BEGIN ENTRIES PROVIDED

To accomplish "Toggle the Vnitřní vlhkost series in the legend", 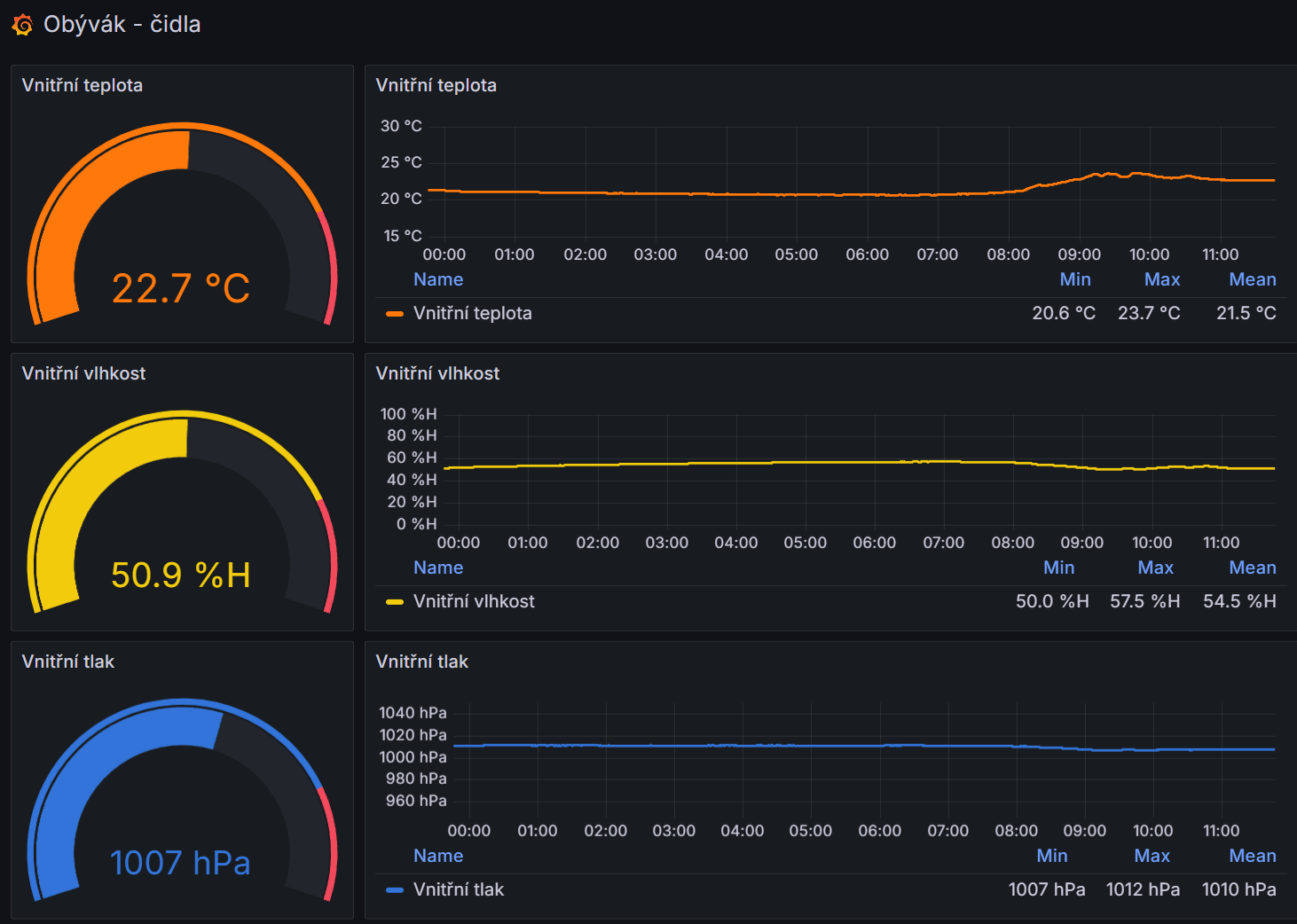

END ENTRIES PROVIDED
BEGIN ENTRIES PROVIDED

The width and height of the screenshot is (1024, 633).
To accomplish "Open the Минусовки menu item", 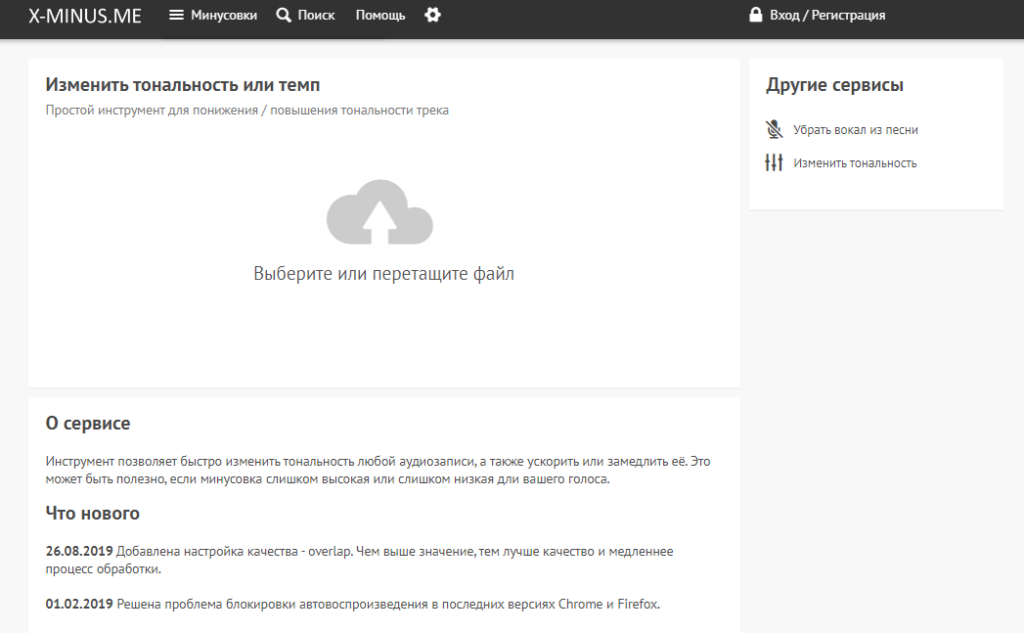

END ENTRIES PROVIDED
BEGIN ENTRIES PROVIDED

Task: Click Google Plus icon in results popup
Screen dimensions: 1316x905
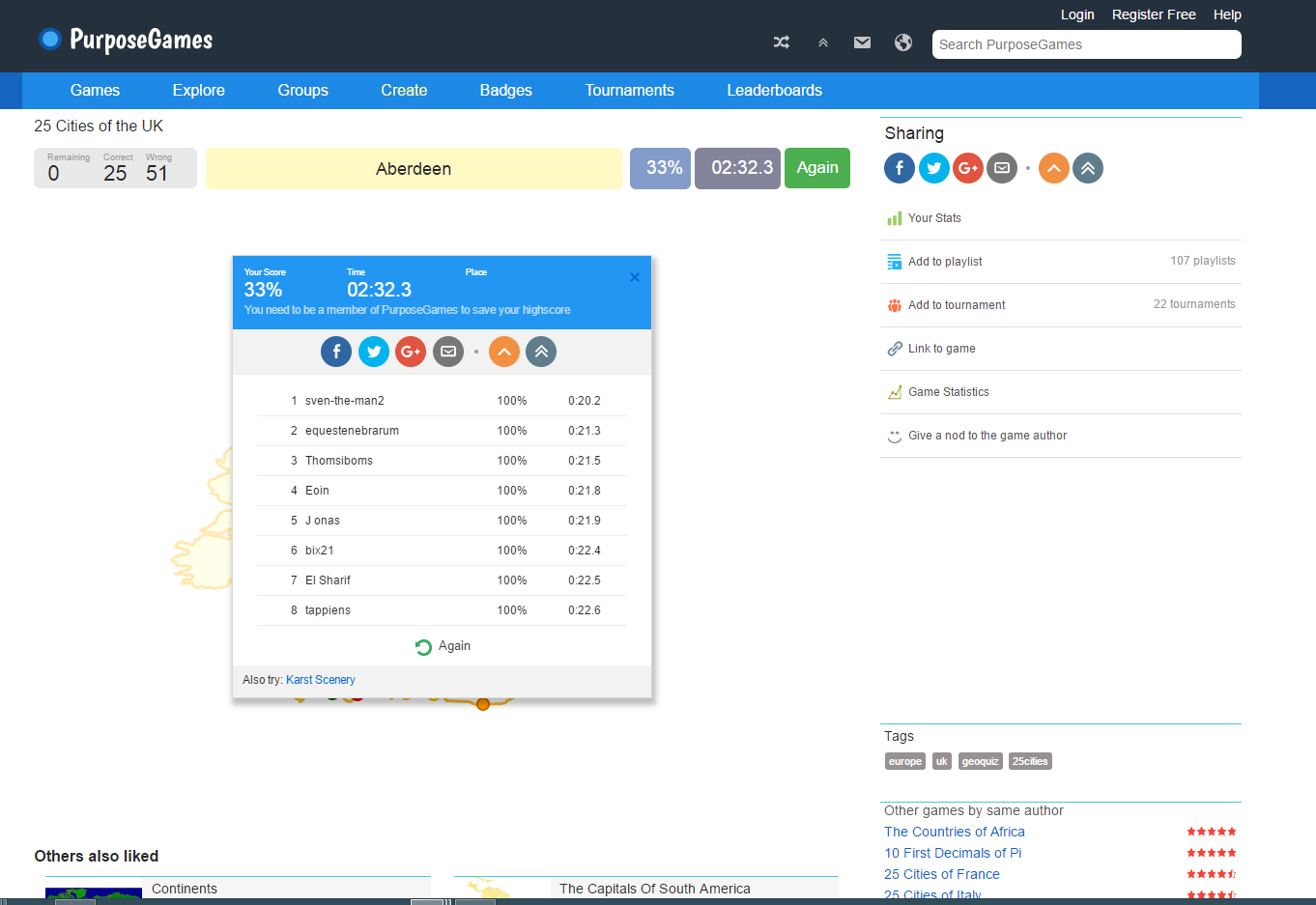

END ENTRIES PROVIDED

_WHAT YOU NEED TO DO:_ Copy the lines of the data above exactly as written, beginning with the line containing "Task: Click Google Plus icon in results popup" and ending with the line containing "Screen dimensions: 1316x905", and leave out all other lines.

_REPLY:_
Task: Click Google Plus icon in results popup
Screen dimensions: 1316x905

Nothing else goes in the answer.